和田城の東側には支城Ⅰ・Ⅲが並び、さらに奥に位置する支城Ⅱは、背後の山地からの侵入を防ぐ重要な役割を担っていたと考えられている。
● 殿山城跡
JR油日駅側から歩く場合、最初に現れるのが殿山城跡である。和田集落の入り口に位置し、監視と防衛の役割を担っていたと考えられている。
現在は展望台への階段が整備されており、大規模な堀切や竪堀などを見ることができる。尾根地形を巧みに利用した中世山城の姿を実感できる見どころである。
● 和田支城 Ⅰ遺跡
周辺では比較的大規模な支城で、主郭と副郭から構成される。
東西約25メートル、南北約35メートルの主郭をもち、一族の居館や防衛拠点として重要な役割を果たしていたと考えられている。
● 和田支城 Ⅲ遺跡
丘陵地形を利用して築かれた支城である。楕円形の主郭を囲む高い土塁が特徴で、和田城館群における防衛網の一角を担っていた。
● 効率的でおすすめの散策ルート
油日駅から出発する場合は、次の順番で巡ると効率よく見学できる。
- JR油日駅
- 殿山城跡
- 和田公方屋敷跡
- 和田城跡(本城)
- 和田支城Ⅱ遺跡
- 和田支城Ⅰ・Ⅲ遺跡
全体の移動距離はそれほど長くないが、土塁や空堀の内部までじっくり見学する場合は、所要時間は約1時間半〜2時間を見込んでおきたい。
和田公方屋敷跡と和田城館群は、戦国の動乱の中で足利義昭を守り抜いた甲賀武士たちの足跡を今に伝える貴重な史跡である。静かな里山を歩けば、将軍への道を歩み始めた若き義昭の息遣いが聞こえてくるようだ。
◆ あとがき
和田公方屋敷跡は、華やかな天守や壮大な石垣を持つ城ではない。しかし、この静かな館跡には、将軍家再興という大きな歴史の転換点が刻まれている。奈良から脱出した若き義昭は、この甲賀の地で身を守られながら未来を模索し、やがて上洛して室町幕府最後の将軍となった。
また、この史跡を歩いていると、義昭を支えた和田惟政をはじめとする甲賀武士たちの存在の大きさにも気付かされる。和田城館群に残る土塁や空堀は、戦国の不安定な時代を生き抜いた人々の知恵と覚悟を今も静かに語り続けているようだ。
和田公方屋敷跡は、日本遺産「忍びの里 伊賀・甲賀」を構成する文化財の一つである。
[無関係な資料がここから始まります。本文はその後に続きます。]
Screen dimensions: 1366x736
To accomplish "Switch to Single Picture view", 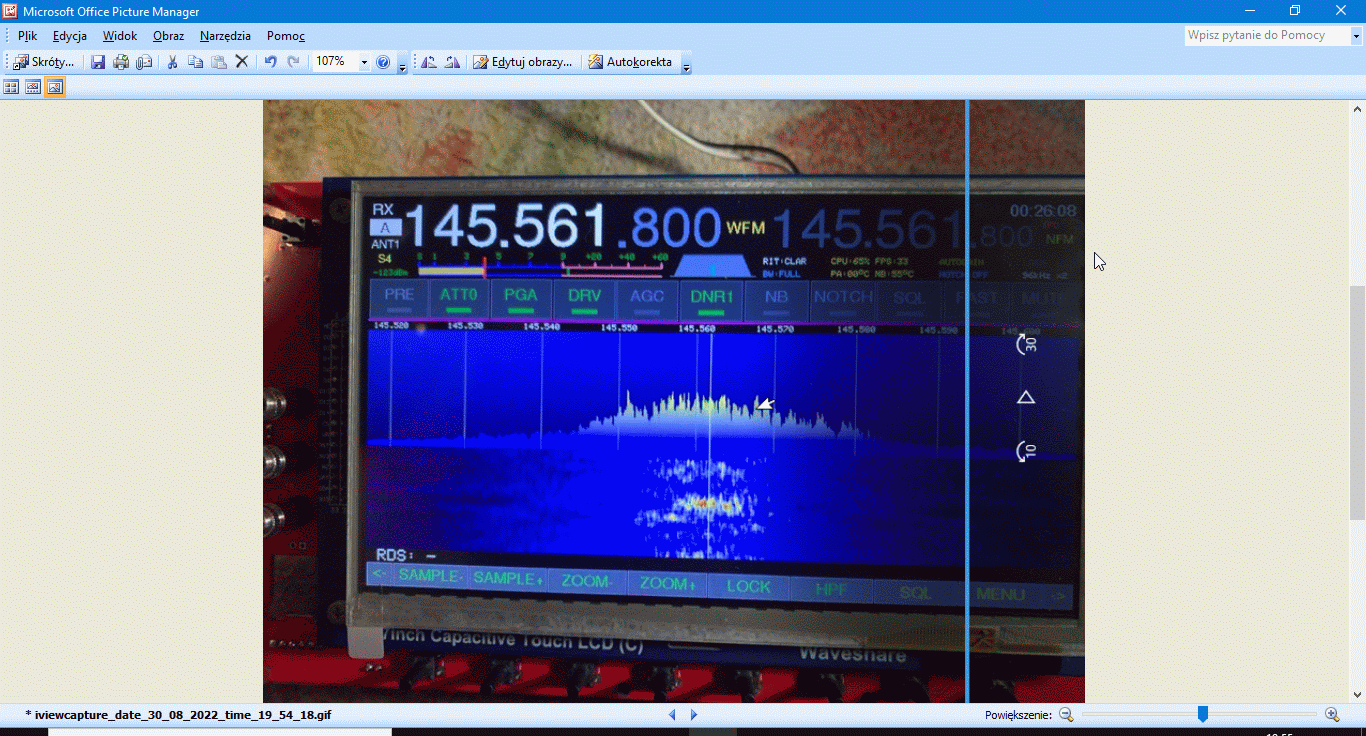I will point(55,88).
周辺の城館群とあわせて歩けば、忍者のイメージだけでは語れない甲賀の歴史の奥深さを実感できるだろう。
静かな里山に佇む館跡に立ち、将軍への道を歩み始めた足利義昭と、それを支えた甲賀武士たちの姿に思いを馳せてみてはいかがだろうか。
静かな里山に残る公方屋敷跡。その佇まいの中に、戦国の激動を生き抜いた人々の息遣いを感じながら、ゆっくりと歴史散策を楽しんでいただきたい。